__What to do__.
1/ Can you output the part of the local history column between "Judge Salter lived" and "June 1, 1939)", inclusive?
2/ Could you go on with the local history column from the point where it stops?
====== Page extract ======
Judge Salter lived close to home, never having any desire to travel. He lived to see four different Courthouses in Andalusia. (The one that burned in 1875, the second one that burned in 1895, the brick structure in the middle of the square and the present Courthouse.) Judge Salter was buried in Magnolia Cemetery and so far as the editor knows, in an un-marked grave. (From the Covington News June 1, 1939)
WHAT HAPPENED TO THE ELDER POP GUNS? can you remember the pop guns we used to make that shot china berries with great velocity? In the spring of the year near the branches and low lying areas elder bushes are plentiful. We would select a nice size stalk of elder, cut it down and saw it into lengths of about a foot long. The center of the stalk is real soft and "pith". We would simply hollow it out using a piece of hay wireor other sharp instrument. In addition, we needed seomthing to make the stock out of so we would try and locate an old broom handle. Cutting the broom handle down to where the stock would fit inside the elder stalk was always the hard part. When the stock was properly shaped we would spit on a piece of concrete and beat the stalk until a mop was formed. China berries were a must and one was inserted in the elder stalk, then pushed inside with the stalk. Another berry wasinserted and when the stock was pushed rapidly,the first china berry would be ejected at a rapid pace - they would sting at close range too! The guns made a nice "pop" noise when fired. And have you noticed, there are not very many China Berry trees to be found today - even less elder pop guns! Did you ever have one?
====== Extracted information ======
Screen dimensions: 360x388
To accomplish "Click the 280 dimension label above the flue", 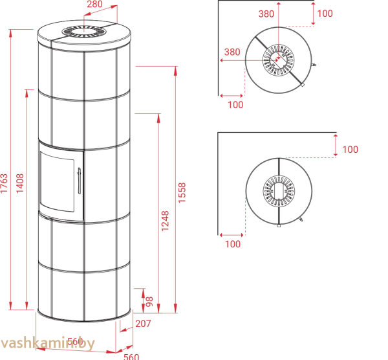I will [95, 5].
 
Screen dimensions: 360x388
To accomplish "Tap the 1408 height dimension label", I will [19, 183].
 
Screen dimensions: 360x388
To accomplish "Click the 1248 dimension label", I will [166, 220].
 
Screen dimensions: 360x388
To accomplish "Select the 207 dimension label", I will [144, 324].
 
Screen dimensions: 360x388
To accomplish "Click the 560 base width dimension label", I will [131, 355].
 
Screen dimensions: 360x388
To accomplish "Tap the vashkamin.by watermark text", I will [48, 344].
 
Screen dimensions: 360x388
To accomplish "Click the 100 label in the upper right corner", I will [325, 14].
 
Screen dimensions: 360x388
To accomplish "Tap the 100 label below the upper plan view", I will [235, 104].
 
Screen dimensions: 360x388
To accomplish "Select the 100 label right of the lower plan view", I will [350, 150].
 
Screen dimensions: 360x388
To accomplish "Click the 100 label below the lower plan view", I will [232, 244].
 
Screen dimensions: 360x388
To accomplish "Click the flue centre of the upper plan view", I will [279, 59].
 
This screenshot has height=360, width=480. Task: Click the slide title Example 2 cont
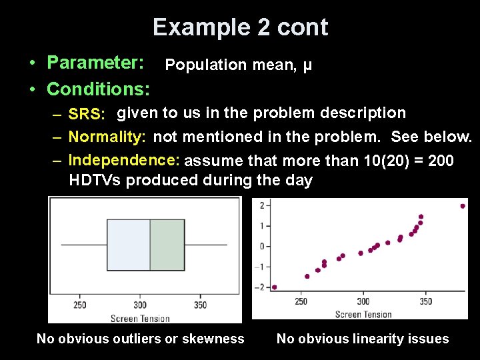(240, 27)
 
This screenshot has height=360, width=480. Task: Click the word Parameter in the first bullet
(95, 63)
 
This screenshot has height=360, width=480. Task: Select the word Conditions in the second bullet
(97, 88)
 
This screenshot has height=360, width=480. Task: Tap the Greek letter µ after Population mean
(307, 65)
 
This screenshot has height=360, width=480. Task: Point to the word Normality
(107, 137)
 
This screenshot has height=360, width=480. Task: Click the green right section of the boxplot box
(167, 245)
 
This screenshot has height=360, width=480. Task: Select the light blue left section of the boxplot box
(128, 245)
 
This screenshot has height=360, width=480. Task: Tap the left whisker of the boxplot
(84, 245)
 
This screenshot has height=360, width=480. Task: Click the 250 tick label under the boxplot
(79, 305)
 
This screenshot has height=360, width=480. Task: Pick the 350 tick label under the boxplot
(200, 305)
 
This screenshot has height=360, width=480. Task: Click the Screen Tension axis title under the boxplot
(140, 318)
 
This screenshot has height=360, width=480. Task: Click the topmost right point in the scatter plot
(463, 206)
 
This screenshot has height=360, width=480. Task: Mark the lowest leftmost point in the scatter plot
(274, 287)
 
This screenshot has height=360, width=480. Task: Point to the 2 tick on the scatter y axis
(262, 205)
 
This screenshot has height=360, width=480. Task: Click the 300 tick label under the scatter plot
(363, 301)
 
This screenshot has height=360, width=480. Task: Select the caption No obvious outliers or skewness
(140, 339)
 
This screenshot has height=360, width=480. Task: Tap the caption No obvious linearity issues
(363, 339)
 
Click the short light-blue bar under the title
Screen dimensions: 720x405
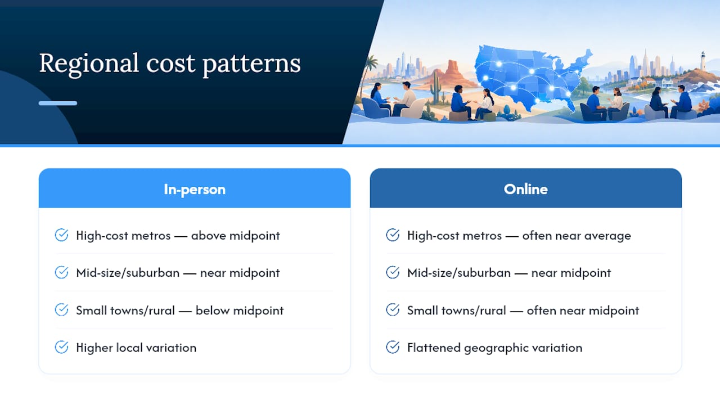point(58,103)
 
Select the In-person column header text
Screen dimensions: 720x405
point(195,190)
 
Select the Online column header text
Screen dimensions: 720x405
point(526,189)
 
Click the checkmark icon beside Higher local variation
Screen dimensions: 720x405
point(61,347)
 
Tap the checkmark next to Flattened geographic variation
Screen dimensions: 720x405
point(393,347)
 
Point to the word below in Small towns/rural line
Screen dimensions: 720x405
point(213,310)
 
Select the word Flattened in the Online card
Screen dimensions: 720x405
point(434,348)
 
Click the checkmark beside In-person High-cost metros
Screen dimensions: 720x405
point(61,235)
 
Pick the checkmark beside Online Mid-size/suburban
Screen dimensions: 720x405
point(393,272)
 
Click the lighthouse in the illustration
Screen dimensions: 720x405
point(703,61)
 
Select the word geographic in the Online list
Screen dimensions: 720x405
point(496,348)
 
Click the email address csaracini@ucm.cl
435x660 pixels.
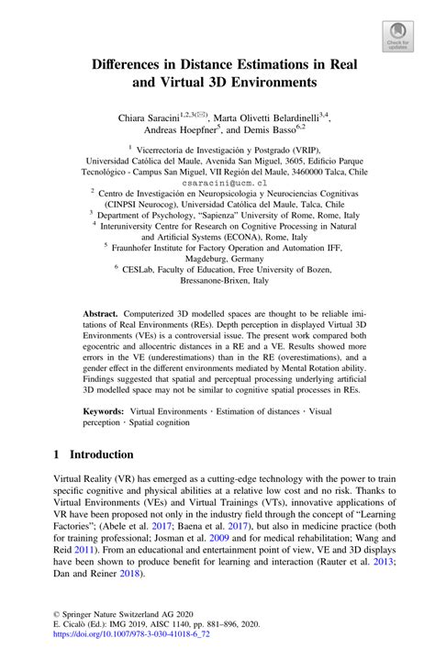[x=217, y=183]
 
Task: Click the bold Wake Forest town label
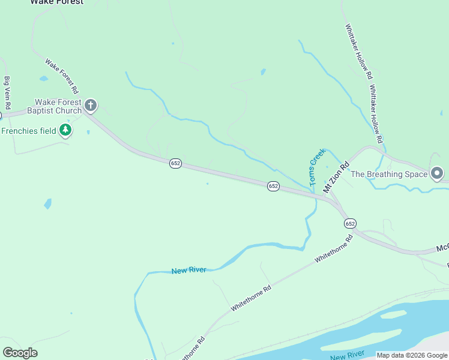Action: (57, 2)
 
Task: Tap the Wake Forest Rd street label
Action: (62, 76)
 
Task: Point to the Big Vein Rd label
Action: (8, 92)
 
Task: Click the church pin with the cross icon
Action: (91, 106)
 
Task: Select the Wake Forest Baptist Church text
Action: (58, 107)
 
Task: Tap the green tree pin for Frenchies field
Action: (65, 130)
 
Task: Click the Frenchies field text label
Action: (28, 131)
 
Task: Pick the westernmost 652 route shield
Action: (175, 163)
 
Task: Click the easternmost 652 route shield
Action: (351, 223)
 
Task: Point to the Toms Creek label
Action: (316, 166)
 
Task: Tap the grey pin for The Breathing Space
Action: (437, 174)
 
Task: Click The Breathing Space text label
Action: (389, 175)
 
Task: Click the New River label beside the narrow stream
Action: (188, 271)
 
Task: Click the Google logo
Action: (20, 353)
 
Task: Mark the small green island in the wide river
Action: (393, 314)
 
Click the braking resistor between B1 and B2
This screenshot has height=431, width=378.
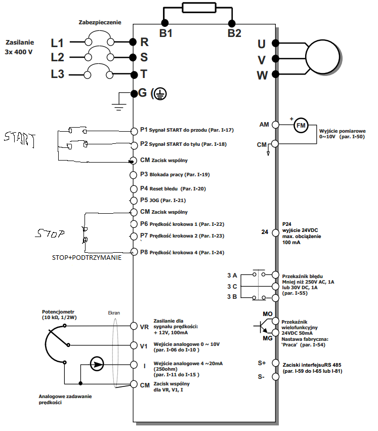point(198,8)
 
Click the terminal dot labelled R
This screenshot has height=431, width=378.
point(133,42)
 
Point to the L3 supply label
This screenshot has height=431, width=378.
point(57,74)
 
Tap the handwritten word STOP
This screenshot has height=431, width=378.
point(50,234)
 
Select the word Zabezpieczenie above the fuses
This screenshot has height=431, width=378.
point(100,23)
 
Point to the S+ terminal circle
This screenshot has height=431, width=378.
point(276,363)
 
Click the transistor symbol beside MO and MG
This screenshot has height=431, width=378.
point(264,327)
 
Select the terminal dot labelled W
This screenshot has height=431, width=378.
point(276,75)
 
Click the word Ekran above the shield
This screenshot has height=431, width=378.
point(114,313)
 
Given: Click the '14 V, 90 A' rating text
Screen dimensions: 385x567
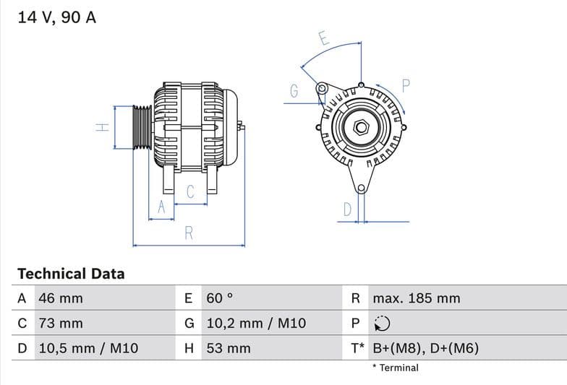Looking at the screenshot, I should [56, 17].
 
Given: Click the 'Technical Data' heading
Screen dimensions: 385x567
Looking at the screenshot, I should [71, 274].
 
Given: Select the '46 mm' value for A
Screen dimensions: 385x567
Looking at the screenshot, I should [61, 298].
======
__Results for the exercise__.
1/
Judge Salter lived close to home, never having any desire to travel. He lived to see four different Courthouses in Andalusia. (The one that burned in 1875, the second one that burned in 1895, the brick structure in the middle of the square and the present Courthouse.) Judge Salter was buried in Magnolia Cemetery and so far as the editor knows, in an un-marked grave. (From the Covington News June 1, 1939)

2/
CARSON’S STORE - Don’t know why but I began thinking about Carson’s Store that at one time was located on East Three Notch Street. It was about where the present Chandler’s Furniture Store is located. It was an un-painted wooden building with board and batten construction. The building sat right along the sidewalk and the front windows were protected with iron bars. Immediately east of the building was a large vacant lot and farmers would park their wagons on this lot while they were in town. The original First Baptist Church Pastorium was adjacent on the east side of the large vacant lot. This Pastorium was built during the Pastorate of Rev. Metcalf. Rev Haygood and his wife lived in the Pastorium also. Judge Robert S. Reid and his family lived in this home in later years.
The Carson family moved to Andalusia from the Carolinas and were in the turpentine business along with the retail store business. The turpentine was collected in wooden barrels and stored on the back side of the lot and ultimately loaded on the railroad for shipment. Mr. Carson was engaged in an extensive turpentine operation and also operated his store. He sold items primarily of interest to farmers.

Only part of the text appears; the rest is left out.